Many of Sandy's victims were still suffering, and living conditions were harsh for tens of thousands of people unable to return to their homes. Some 1.4 million homes and businesses were due to endure another night of near-freezing temperatures without power or heat.

The devastation could also send ripples through Tuesday's presidential election, with President Barack Obama and Republican challenger Mitt Romney locked in a close race.

An exhausted region now faces the prospect of a new storm. A strong "Nor'easter" was forecast to bring freezing temperatures and more rain and wind by the middle of the week, possibly flooding coastal areas that have yet to recover from Sandy.

The U.S. death toll rose to at least 113, and thousands of homes were destroyed or damaged by the gigantic storm, which slammed into the U.S. East Coast a week ago, bringing a record storm surge that flooded low-lying areas with seawater.

Hurricane Sandy killed 69 people in the Caribbean before turning its 80 mph (130 kph) winds on the United States. More than 217,000 people have registered for assistance from the U.S. Federal Emergency Management Agency and about $199 million in has been provided, FEMA Administrator Craig Fugate said.

Reuters storm blog:

Graphic on Sandy

Graphic showing Sandy's path

With the ground in coastal New Jersey towns still saturated with ocean water, officials feared the Nor'easter could flood them again.

In Belmar, Lake Como and Spring Lake, they were taking the precaution of pumping three lakes in these towns nearly to the bottom so groundwater would leak into them and lawns could better absorb the rain.

"By draining the lakes, we're lowering the water table in the neighborhoods around them," Mayor Matt Doherty of Belmar said on Monday. "We did this last year with Hurricane Irene and we found it made a difference."

Further help to disaster victims should be on its way from New Jersey native Bruce Springsteen and other music stars who raised $23 million from a benefit concert on network television.


Most of New York City's 15,070 schools reopened but 57 suffered structural damage and needed to be relocated, 19 lacked power and another 16 were closed because they were being used as shelters, education officials said.

Mayor Michael Bloomberg appointed a director of housing recovery operations to assist the 30,000 to 40,000 people in need of shelter.

"We cannot call our recovery complete until every New Yorker has a place to call home again," said Brad Gair, a former FEMA senior official.

Some 750 construction workers resumed rebuilding at the World Trade Center site known as "Ground Zero" since the attacks of September 11, 2001. Sandy's record storm surge caused the Hudson River to pour into the September 11 memorial and museum and temporarily stopped construction on two skyscrapers that have nearly topped out.

New York State Attorney General Eric Schneiderman launched an investigation into post-Sandy price gouging after receiving hundreds of complaints from consumers across the state.

Consumers have reported possible gouging for gasoline, emergency supplies such as generators, hotels raising rates due to "high demand," and increased prices for food and water, Schneiderman's office said in a statement.
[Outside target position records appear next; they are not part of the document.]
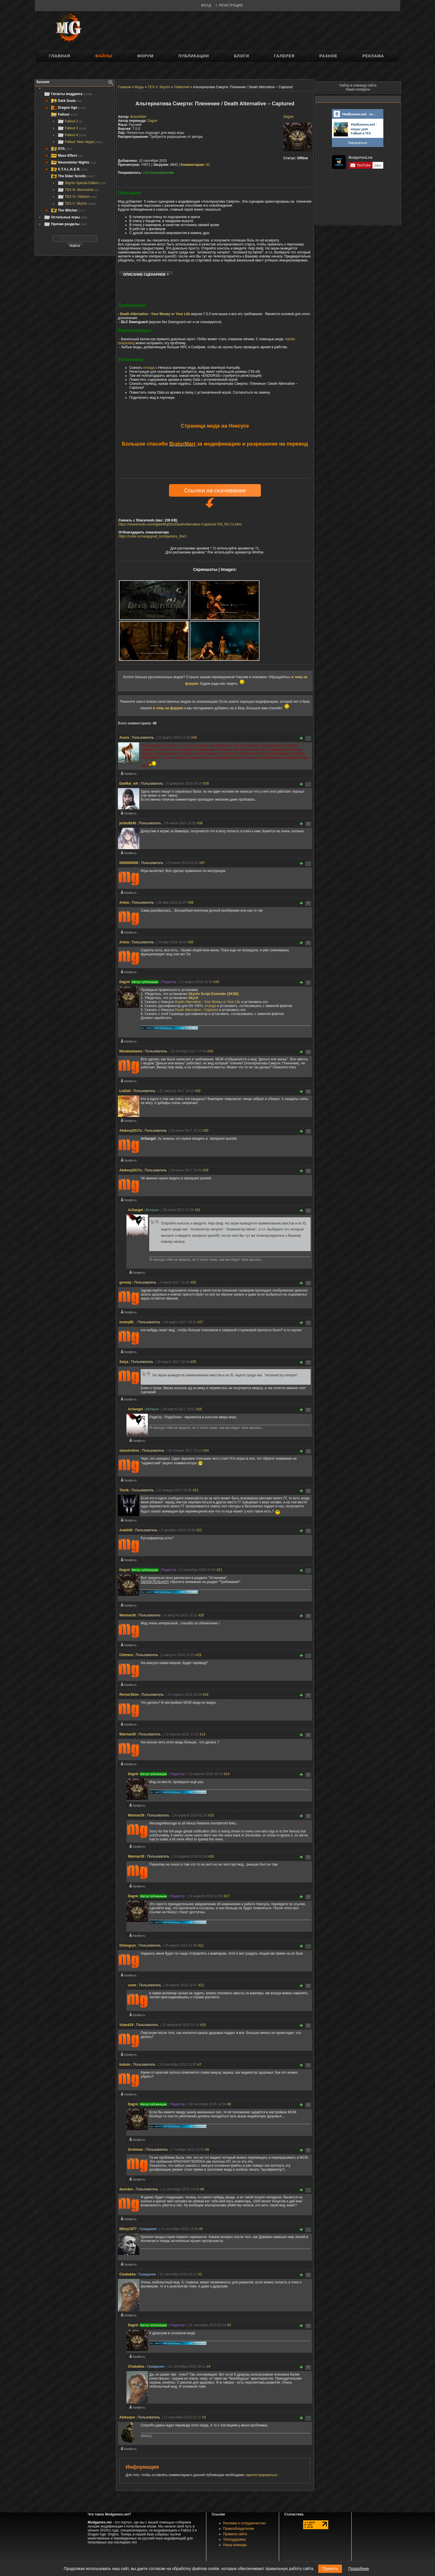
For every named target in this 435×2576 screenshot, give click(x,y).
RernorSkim (129, 1695)
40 (195, 165)
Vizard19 (126, 2026)
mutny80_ (127, 1323)
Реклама (373, 56)
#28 (193, 1283)
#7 (199, 2065)
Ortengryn (127, 1946)
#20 (201, 1616)
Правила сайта (235, 2535)
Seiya (123, 1363)
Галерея (284, 56)
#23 (195, 1491)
New York state has an anti-gouging law that prohibits merchants from selling goods at an "unconscionably excessive price" following disasters.


With sizeable legs of the region's public transportation network still hobbled by storm damage, people stood for an hour or more on train platforms or street corners in New Jersey, Long Island and Connecticut waiting for trains and buses, only to find many of them too crowded to board.

Service on many rail and bus lines was reduced, and the New York City subway was running at about 80 percent of its normal service.

The commute from New Jersey was particularly trying.

As a Northeast Corridor Line train on the New Jersey Transit network pulled into Newark, passengers wondered aloud how the hundreds of people who crowded the platform would squeeze into the already-packed train.

Those who chose to drive had to brave long lines at the pump before joining the traffic jams.

Service stations lacked electricity or gasoline due to disruptions in the fuel chain.

"It's not pretty," said Sal Risalvato, executive director of the New Jersey Gasoline, Convenience Store Automotive Association.

"We've got about 80 percent of the gas stations in the northern part of the state that don't have either electricity or gas. I've got guys that have electricity, but they don't have any gas left and I've got a lot of people that have gas in the ground but no electricity," he said.

New Jersey Governor Chris Christie imposed gasoline rationing, while some New Jerseyans took to hiring school children to stand in line with gas cans.

In Maplewood, New Jersey, middle schooler Liam Kafrissen, 13, leapt at the $20 offer while staying home on his sixth canceled day of school.

Pulling a little red wagon with three gas cans totaling 5.75 gallons (21.8 liters), Kafrissen smiled on his second trip back from the Delta gas station close to his school, still shut without power.